Так что, выпади нам возможность перевести дух, я был бы только рад. И та самая расстроившая Паре необходимость ждать у моря погоды меня нисколько не пугала. Пусть мы сейчас будто в центре смерча оказались — плевать! Для начала придем в себя, а там видно будет.
Выкрутимся, не впервой…
Глава 6
ТЕМНЫЙ СОТНИК. МЕРН
Месяц святого Огюста Зодчего
год 973 от Великого Собора
В доме лекаря Густаву пришлось задержаться на две декады.
Сначала мешали уйти сломанные ударом дубинки ребра, затем пришлось помогать Эльзе ухаживать за валявшимся в горячке отцом, потом… потом девушка умудрилась подобрать к сотнику ключик, и он на какое-то время позабыл о намерении при первой же возможности отправиться в путь. И только когда вновь накатила беспричинная депрессия, Густав понял, что пора собирать вещи.
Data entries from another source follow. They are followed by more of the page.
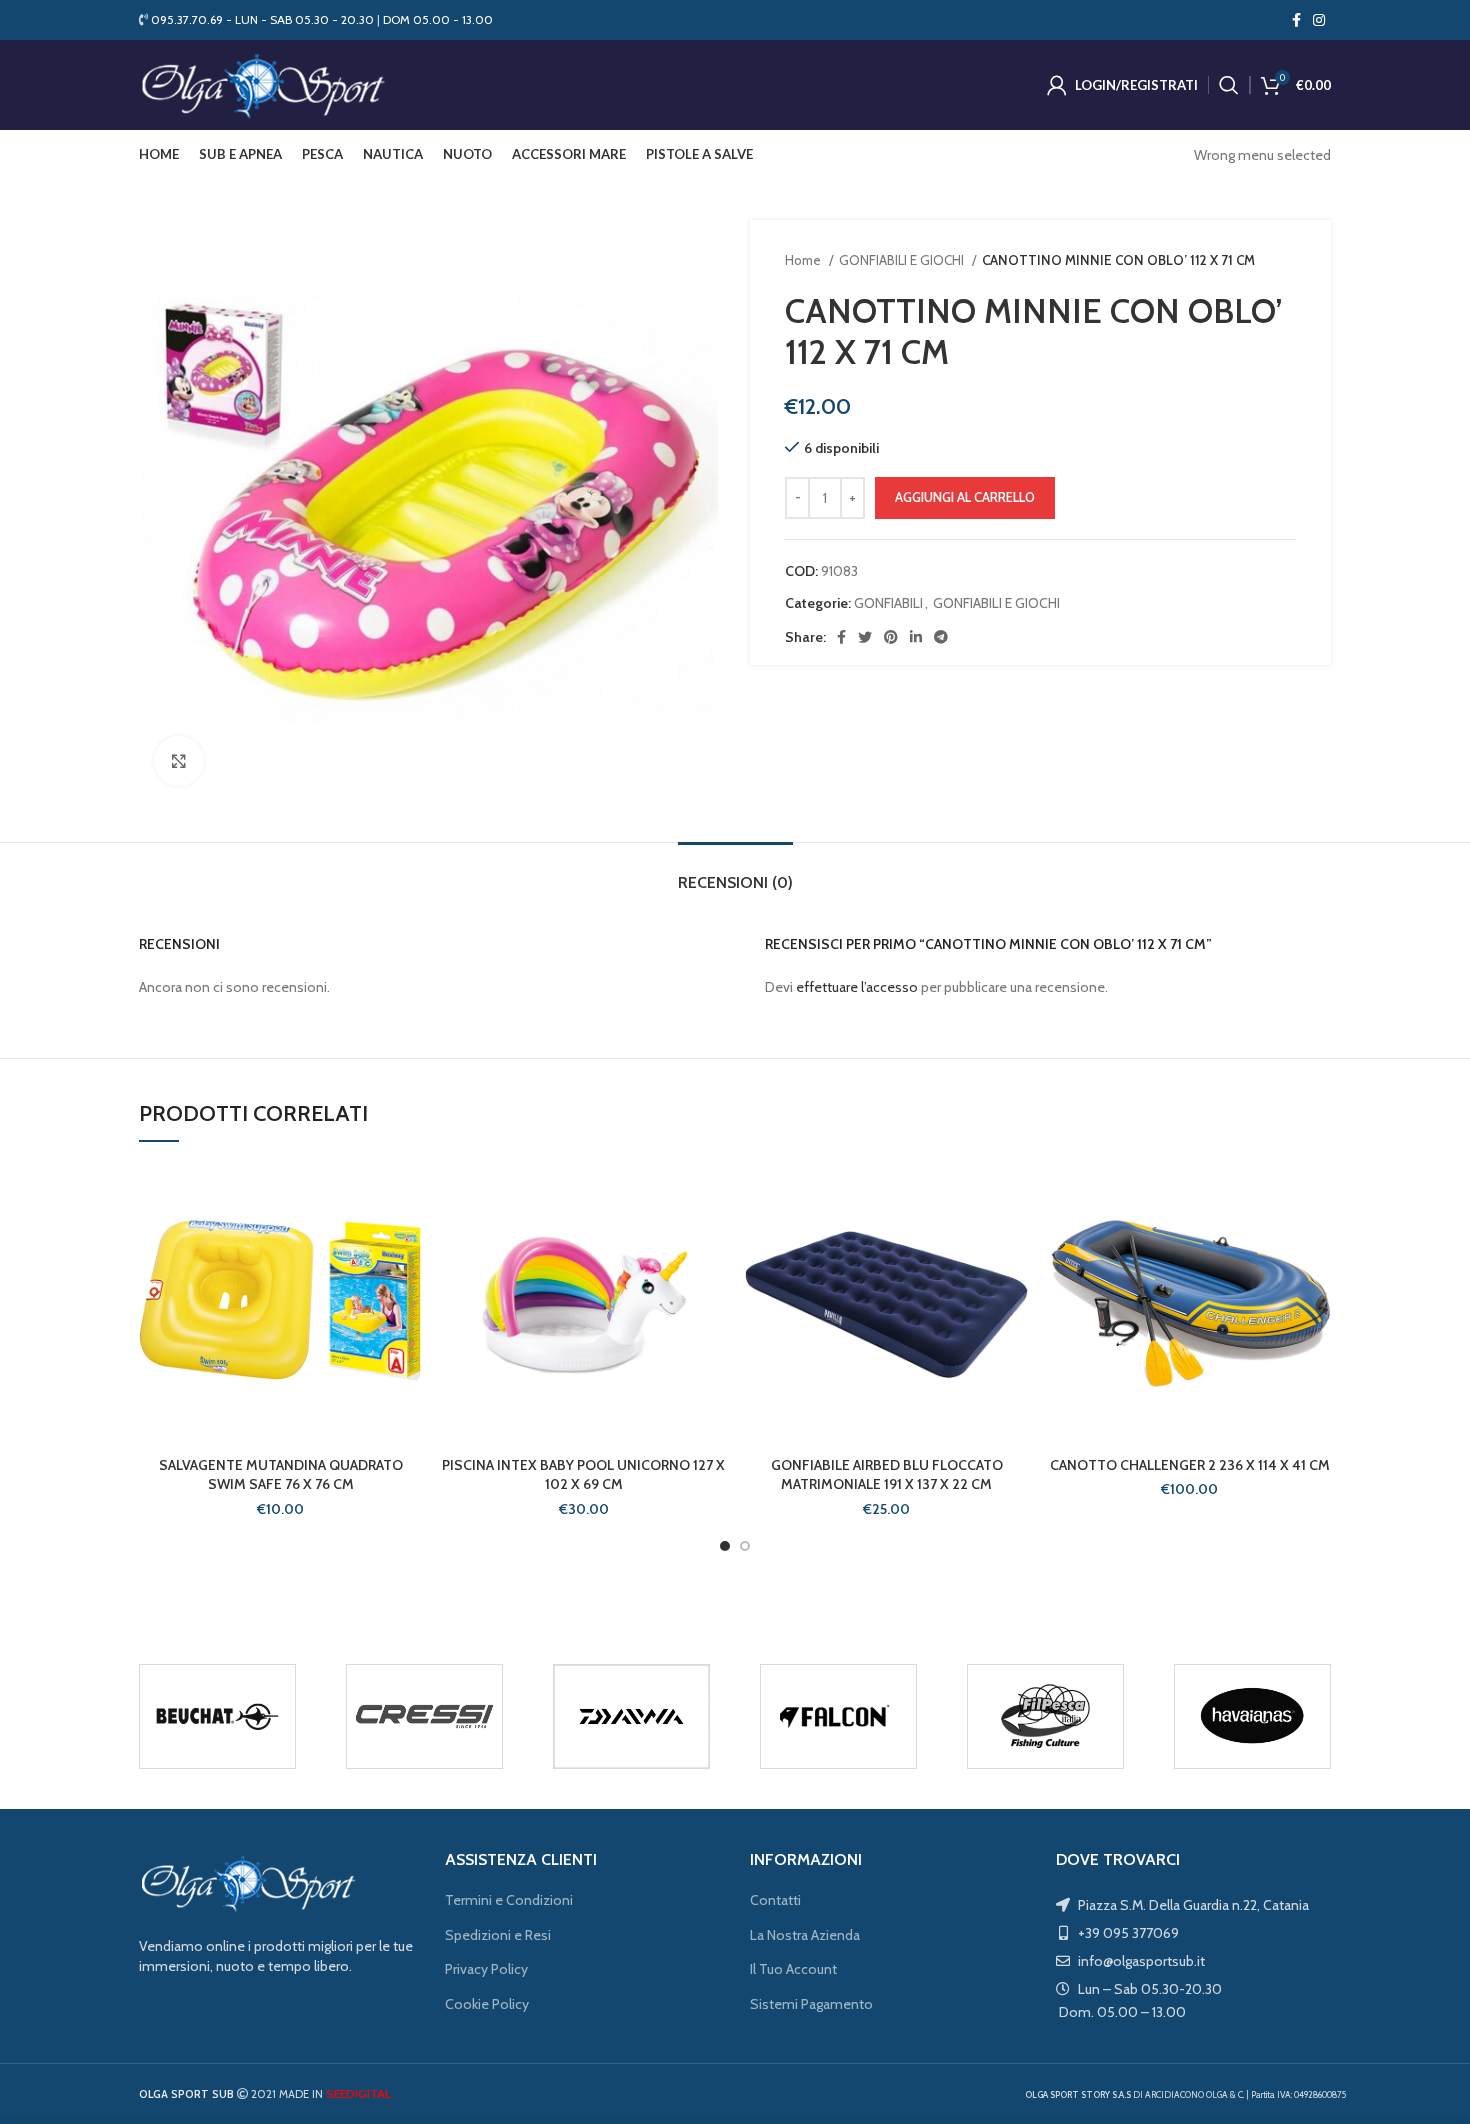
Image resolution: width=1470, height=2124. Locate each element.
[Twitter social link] (865, 637)
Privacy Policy (486, 1969)
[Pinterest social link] (891, 637)
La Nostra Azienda (805, 1935)
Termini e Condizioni (509, 1900)
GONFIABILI (888, 603)
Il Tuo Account (793, 1969)
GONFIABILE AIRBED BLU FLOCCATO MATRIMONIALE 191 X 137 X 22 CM (887, 1475)
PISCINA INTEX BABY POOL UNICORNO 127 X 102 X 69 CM (583, 1475)
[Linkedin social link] (916, 637)
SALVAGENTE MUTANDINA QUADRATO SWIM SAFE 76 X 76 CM (281, 1475)
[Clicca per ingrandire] (179, 761)
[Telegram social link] (941, 637)
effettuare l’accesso (857, 987)
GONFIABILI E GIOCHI (903, 260)
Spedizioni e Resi (498, 1935)
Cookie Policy (487, 2004)
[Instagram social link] (1319, 20)
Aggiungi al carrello (965, 497)
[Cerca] (1229, 85)
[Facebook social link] (1296, 20)
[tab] (735, 872)
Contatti (775, 1900)
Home (804, 260)
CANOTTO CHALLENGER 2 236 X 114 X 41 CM (1190, 1465)
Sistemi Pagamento (811, 2004)
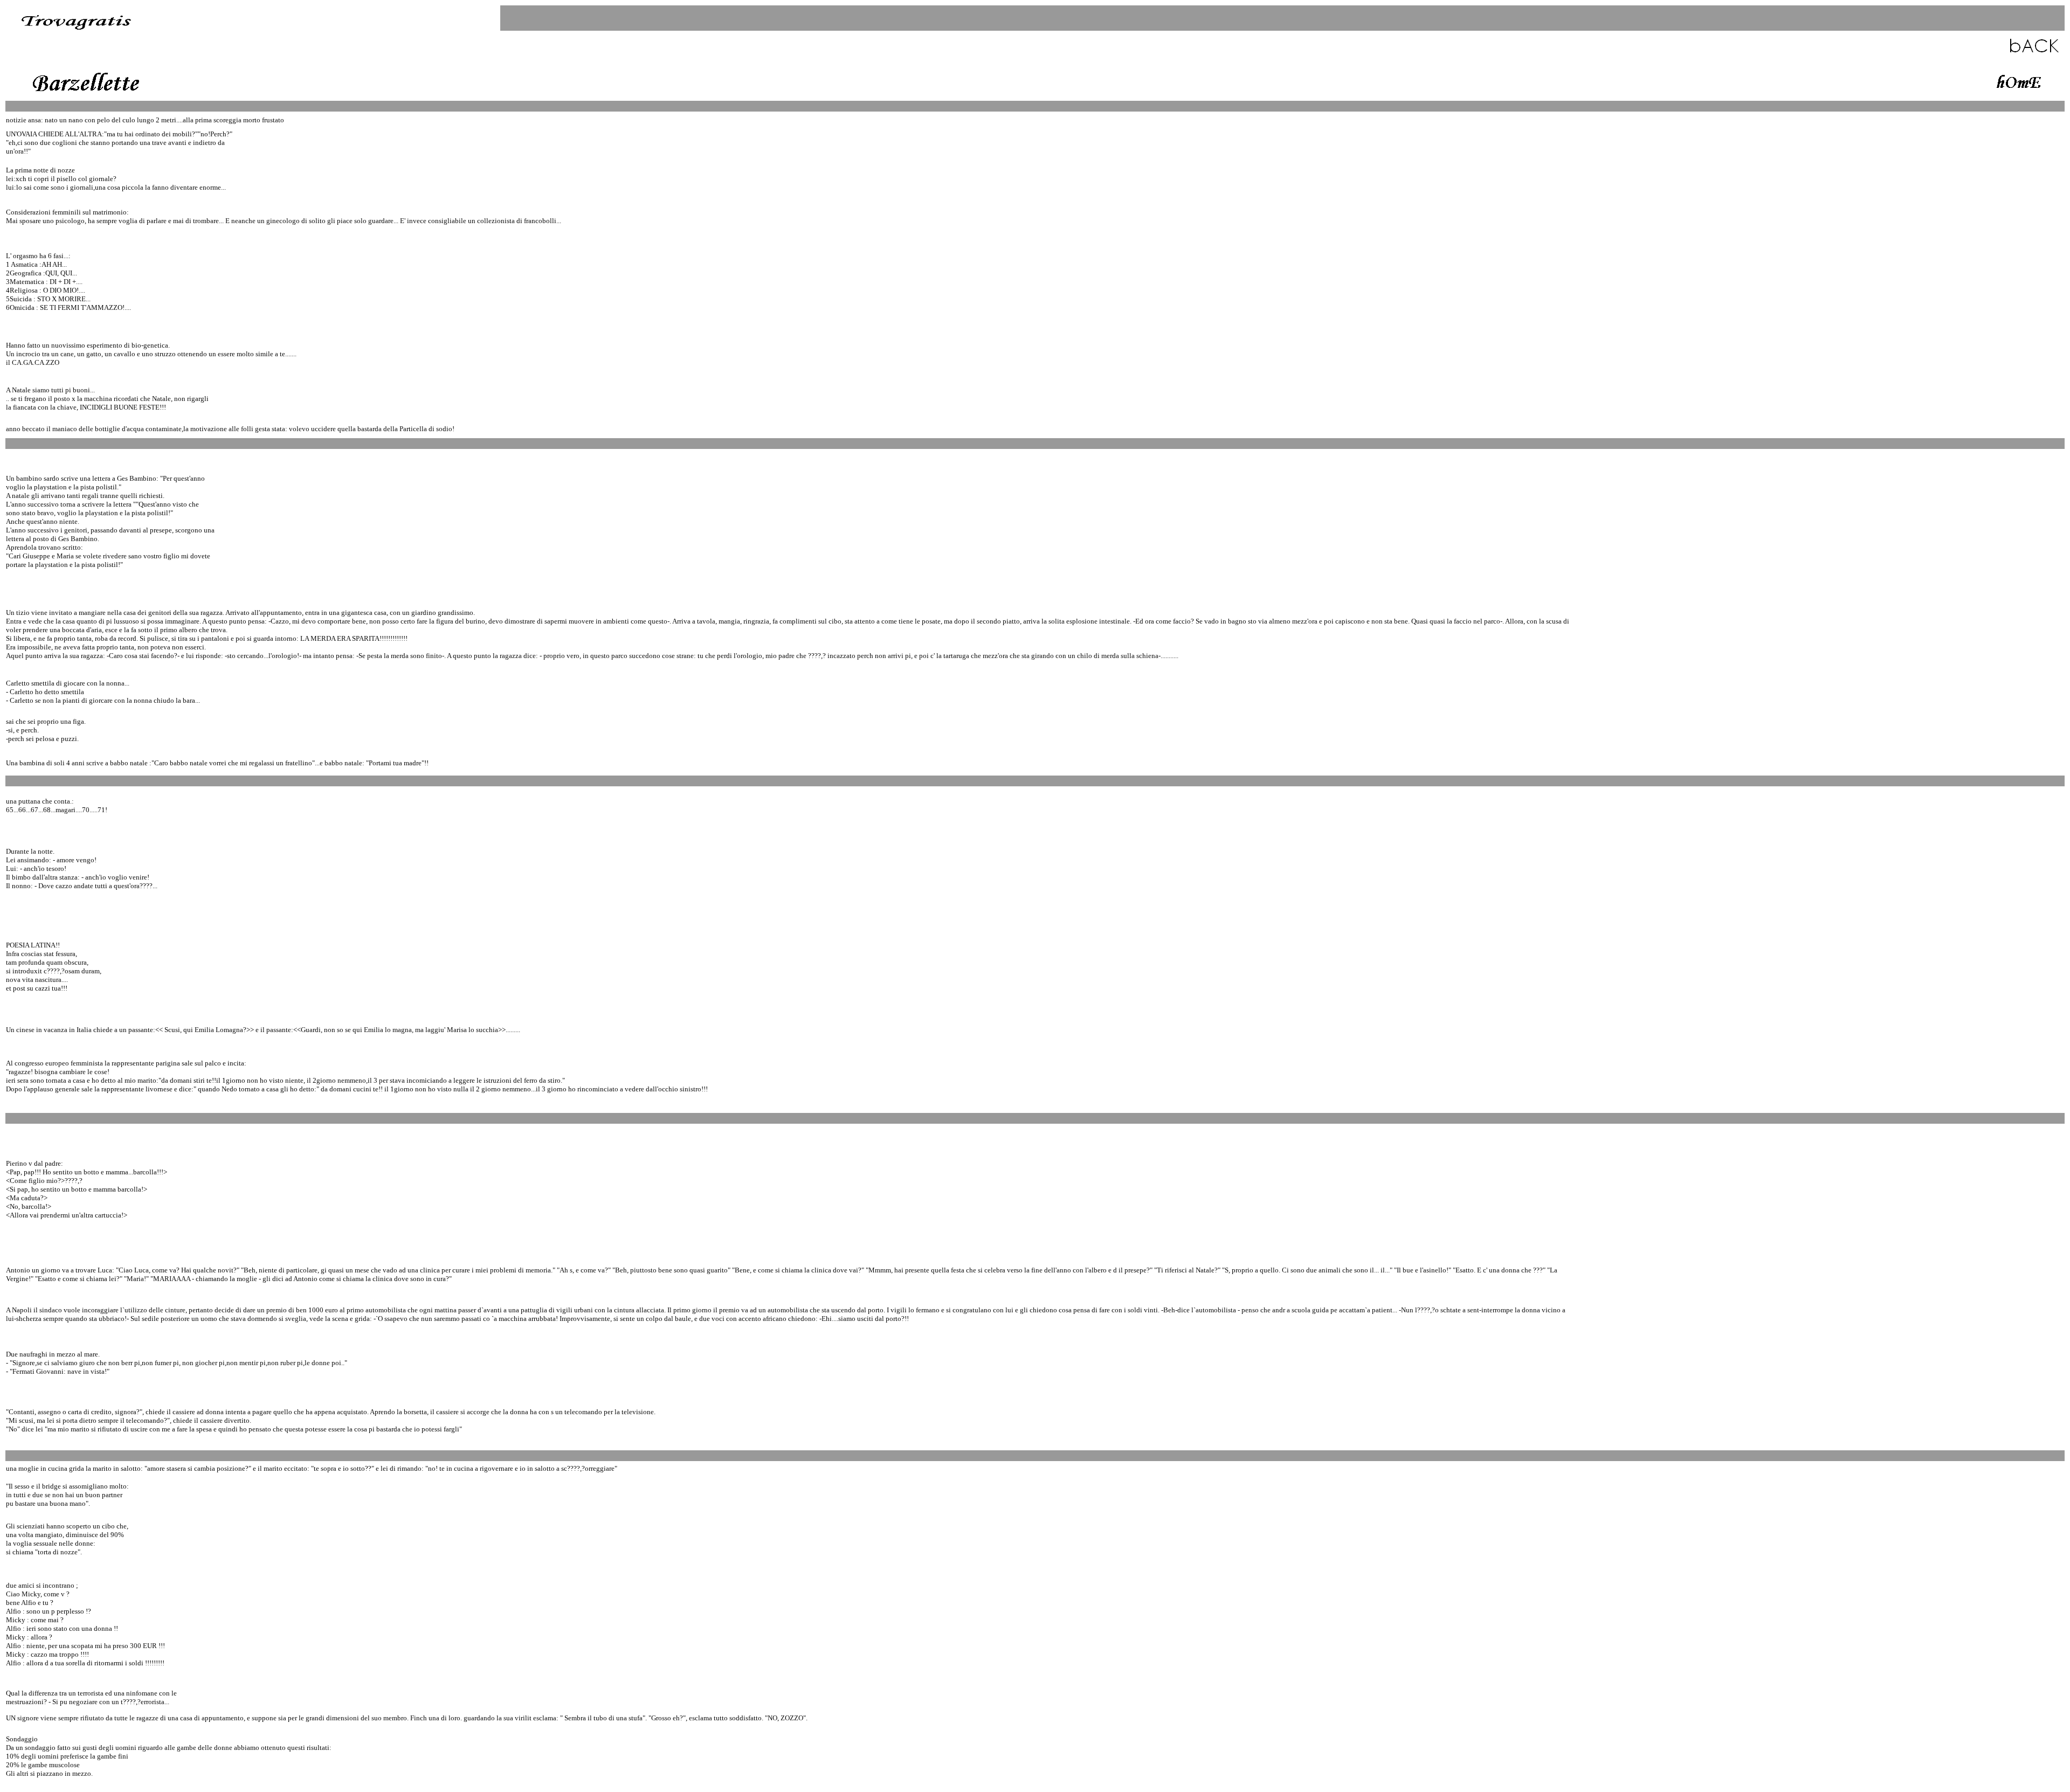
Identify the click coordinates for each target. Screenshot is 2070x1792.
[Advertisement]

Для дурного настроения и в самом деле причин не было ни малейших: никто не знал, что сотник скрывается в доме лекаря, сам Фридрих еще не вставал с постели, а Эльза и вовсе не хотела отпускать своего спасителя. И все же Густаву как-то враз стало не по себе. Он начал бояться подходить к окнам и возненавидел закрытые двери. Иногда — только иногда, но хватало и этого! — ему начинало казаться, будто особняк превратился в склеп. Склеп, в котором его погребли заживо. Хотелось куда-то бежать — все равно куда, лишь бы не оставаться на одном месте; ночные кошмары стали привычным делом, и уставший просыпаться от собственных криков сотник понял, что еще немного, и он начнет сходить с ума.
А еще Густава медленно выжигало изнутри отсутствие потусторонней силы. Единственное, о чем он мог сейчас думать, — это как бы раздобыть хоть немного скверны: Хоть немного силы, чтобы вновь стать самим собой. Но вот этого девушка как раз дать ему и не могла.
Да, в Эльзе совершенно не ощущалось потустороннего. И это было просто невероятно: в той или иной степени скверна присутствовала во всех. Конечно же братья-экзорцисты легко могли дочиста выжечь ее из человека, но откуда им взяться в Мерне?
— Кто приходил?
Темный сотник сполоснул бритву в мыльной воде и задумчиво посмотрел на отражавшееся в зеркале лицо. Гладковыбритый подбородок по сравнению с загорелым лицом казался почти белым, но даже хорошо знавшие Густава люди не узнали бы его в этом изможденном молодом человеке. А всего-то надо было постричься, оставив лишь короткий ежик темных волос, сбрить бороду и переодеться в перешитую Эльзой одежду одного из ее старших братьев.